■ **TASK PROMPT**
Let the answer be the lines from the one with "Click the small CURZAS" to the end of the entries, copied exactly with both boundary lines kept.
(INPUT FOR THIS TASK begins)
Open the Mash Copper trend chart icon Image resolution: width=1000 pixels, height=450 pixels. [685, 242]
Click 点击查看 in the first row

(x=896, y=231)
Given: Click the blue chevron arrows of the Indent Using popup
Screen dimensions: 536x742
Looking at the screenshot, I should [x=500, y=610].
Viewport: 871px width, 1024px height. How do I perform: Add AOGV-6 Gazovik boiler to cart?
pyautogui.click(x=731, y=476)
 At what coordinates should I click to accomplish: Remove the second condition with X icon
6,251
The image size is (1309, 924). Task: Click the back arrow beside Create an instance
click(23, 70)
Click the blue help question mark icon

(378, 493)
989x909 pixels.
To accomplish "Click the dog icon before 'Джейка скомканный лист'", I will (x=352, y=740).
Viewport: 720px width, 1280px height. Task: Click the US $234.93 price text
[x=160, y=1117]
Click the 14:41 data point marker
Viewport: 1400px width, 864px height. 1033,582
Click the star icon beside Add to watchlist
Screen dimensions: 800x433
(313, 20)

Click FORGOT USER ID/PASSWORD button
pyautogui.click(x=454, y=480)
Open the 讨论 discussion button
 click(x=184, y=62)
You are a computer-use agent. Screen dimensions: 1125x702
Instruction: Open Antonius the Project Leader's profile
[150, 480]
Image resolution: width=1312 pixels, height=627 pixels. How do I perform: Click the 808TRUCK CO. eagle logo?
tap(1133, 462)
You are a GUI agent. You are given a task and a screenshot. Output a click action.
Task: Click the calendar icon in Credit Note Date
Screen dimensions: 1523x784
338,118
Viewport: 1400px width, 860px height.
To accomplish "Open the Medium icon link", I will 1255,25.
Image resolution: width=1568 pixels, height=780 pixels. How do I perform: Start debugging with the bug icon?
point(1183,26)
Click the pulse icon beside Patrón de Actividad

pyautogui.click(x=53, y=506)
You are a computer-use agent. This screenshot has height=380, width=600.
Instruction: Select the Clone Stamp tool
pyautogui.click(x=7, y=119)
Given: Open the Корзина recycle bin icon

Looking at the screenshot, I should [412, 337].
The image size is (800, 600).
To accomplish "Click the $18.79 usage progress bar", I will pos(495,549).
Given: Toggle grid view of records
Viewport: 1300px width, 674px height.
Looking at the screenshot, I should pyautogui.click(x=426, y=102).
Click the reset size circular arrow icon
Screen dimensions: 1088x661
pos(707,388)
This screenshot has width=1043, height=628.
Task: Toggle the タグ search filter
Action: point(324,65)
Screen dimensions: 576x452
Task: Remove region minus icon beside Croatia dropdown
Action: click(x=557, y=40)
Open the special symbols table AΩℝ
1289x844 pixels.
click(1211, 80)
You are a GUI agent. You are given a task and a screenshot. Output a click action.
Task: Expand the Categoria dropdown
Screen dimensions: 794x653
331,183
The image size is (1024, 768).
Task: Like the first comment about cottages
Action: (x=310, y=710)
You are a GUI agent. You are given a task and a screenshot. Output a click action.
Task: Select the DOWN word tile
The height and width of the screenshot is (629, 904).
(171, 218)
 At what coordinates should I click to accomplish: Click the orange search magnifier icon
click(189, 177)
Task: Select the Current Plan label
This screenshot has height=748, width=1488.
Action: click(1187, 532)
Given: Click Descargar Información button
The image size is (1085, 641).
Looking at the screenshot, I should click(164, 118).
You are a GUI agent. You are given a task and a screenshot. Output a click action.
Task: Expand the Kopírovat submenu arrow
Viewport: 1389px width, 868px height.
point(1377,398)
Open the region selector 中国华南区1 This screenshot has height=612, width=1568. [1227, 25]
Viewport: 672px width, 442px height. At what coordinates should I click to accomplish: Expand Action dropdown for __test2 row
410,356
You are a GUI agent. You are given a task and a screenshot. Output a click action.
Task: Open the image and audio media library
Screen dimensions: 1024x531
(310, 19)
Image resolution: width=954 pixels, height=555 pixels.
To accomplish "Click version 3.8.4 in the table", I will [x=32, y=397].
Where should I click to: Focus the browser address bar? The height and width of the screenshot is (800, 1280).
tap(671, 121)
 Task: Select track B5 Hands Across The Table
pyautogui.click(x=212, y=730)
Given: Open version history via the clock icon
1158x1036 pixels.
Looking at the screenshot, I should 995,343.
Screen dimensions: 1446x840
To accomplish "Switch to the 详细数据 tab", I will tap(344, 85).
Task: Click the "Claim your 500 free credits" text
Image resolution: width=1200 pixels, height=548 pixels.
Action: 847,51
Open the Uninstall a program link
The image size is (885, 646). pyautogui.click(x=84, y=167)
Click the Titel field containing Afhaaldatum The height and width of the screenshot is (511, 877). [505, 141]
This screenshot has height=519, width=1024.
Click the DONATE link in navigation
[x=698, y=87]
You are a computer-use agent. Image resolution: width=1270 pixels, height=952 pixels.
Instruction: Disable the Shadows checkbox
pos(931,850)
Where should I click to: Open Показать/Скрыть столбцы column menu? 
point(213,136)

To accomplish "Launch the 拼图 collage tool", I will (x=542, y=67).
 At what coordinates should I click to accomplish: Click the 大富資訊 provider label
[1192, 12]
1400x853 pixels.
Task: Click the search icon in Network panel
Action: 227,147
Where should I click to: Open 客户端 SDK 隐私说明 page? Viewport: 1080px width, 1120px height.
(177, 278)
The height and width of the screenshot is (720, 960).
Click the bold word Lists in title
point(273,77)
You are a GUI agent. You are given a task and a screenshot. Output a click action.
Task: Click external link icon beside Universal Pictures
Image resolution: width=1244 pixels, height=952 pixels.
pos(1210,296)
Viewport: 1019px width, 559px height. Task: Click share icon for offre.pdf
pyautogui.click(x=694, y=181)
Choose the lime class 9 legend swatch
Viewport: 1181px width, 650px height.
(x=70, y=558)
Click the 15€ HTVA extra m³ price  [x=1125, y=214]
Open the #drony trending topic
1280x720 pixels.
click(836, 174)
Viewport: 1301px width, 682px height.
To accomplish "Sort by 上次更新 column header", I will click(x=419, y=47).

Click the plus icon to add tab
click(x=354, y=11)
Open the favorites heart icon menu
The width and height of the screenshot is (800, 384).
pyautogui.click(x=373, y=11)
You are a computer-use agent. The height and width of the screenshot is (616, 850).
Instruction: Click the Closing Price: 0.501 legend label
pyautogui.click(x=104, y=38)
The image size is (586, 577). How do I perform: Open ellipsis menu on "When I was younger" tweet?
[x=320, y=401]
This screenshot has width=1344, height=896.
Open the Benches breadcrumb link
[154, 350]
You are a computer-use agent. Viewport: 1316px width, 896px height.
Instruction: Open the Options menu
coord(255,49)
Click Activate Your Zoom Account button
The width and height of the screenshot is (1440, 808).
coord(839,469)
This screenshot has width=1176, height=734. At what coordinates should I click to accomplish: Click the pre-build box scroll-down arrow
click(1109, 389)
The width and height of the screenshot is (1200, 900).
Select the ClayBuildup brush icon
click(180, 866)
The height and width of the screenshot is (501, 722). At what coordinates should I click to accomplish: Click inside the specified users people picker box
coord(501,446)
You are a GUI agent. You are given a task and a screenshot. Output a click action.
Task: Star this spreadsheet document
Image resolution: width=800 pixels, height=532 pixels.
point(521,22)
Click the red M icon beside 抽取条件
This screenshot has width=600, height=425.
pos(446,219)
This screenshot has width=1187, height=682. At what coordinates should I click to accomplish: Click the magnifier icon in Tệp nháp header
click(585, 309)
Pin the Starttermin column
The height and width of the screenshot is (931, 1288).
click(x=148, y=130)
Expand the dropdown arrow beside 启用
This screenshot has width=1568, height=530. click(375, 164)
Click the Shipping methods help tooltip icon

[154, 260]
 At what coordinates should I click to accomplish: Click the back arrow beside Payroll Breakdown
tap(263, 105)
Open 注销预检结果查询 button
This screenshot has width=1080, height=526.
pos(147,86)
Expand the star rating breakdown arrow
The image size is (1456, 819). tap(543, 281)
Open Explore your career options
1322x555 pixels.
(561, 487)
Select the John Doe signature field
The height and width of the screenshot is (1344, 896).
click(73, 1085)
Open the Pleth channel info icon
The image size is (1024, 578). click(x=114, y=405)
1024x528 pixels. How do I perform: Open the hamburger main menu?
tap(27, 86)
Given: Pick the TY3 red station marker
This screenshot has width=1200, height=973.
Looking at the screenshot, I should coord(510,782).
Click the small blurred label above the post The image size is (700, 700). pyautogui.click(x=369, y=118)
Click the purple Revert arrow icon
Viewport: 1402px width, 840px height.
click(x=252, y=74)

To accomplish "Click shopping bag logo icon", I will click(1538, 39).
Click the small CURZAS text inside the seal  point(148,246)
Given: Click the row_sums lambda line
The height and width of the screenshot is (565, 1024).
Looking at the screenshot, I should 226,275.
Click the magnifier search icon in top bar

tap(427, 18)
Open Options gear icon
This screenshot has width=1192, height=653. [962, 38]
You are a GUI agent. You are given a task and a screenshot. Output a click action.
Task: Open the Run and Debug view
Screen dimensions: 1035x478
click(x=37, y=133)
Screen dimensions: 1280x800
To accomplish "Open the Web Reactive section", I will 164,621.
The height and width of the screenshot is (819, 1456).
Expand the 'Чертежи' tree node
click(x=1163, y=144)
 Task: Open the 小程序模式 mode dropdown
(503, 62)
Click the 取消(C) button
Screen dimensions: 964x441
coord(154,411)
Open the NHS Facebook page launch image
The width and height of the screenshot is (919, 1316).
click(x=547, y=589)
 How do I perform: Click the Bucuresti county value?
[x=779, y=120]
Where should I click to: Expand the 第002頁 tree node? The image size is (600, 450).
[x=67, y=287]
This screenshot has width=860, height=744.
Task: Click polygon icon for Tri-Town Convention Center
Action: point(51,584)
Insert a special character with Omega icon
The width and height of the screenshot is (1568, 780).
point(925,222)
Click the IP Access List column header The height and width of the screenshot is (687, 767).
(INPUT FOR THIS TASK ends)
■ **SOLUTION**
Click the small CURZAS text inside the seal  point(148,246)
Given: Click the row_sums lambda line
The height and width of the screenshot is (565, 1024).
Looking at the screenshot, I should 226,275.
Click the magnifier search icon in top bar

tap(427, 18)
Open Options gear icon
This screenshot has width=1192, height=653. [962, 38]
You are a GUI agent. You are given a task and a screenshot. Output a click action.
Task: Open the Run and Debug view
Screen dimensions: 1035x478
click(x=37, y=133)
Screen dimensions: 1280x800
To accomplish "Open the Web Reactive section", I will 164,621.
The height and width of the screenshot is (819, 1456).
Expand the 'Чертежи' tree node
click(x=1163, y=144)
 Task: Open the 小程序模式 mode dropdown
(503, 62)
Click the 取消(C) button
Screen dimensions: 964x441
coord(154,411)
Open the NHS Facebook page launch image
The width and height of the screenshot is (919, 1316).
click(x=547, y=589)
 How do I perform: Click the Bucuresti county value?
[x=779, y=120]
Where should I click to: Expand the 第002頁 tree node? The image size is (600, 450).
[x=67, y=287]
This screenshot has width=860, height=744.
Task: Click polygon icon for Tri-Town Convention Center
Action: point(51,584)
Insert a special character with Omega icon
The width and height of the screenshot is (1568, 780).
point(925,222)
Click the IP Access List column header The height and width of the screenshot is (687, 767).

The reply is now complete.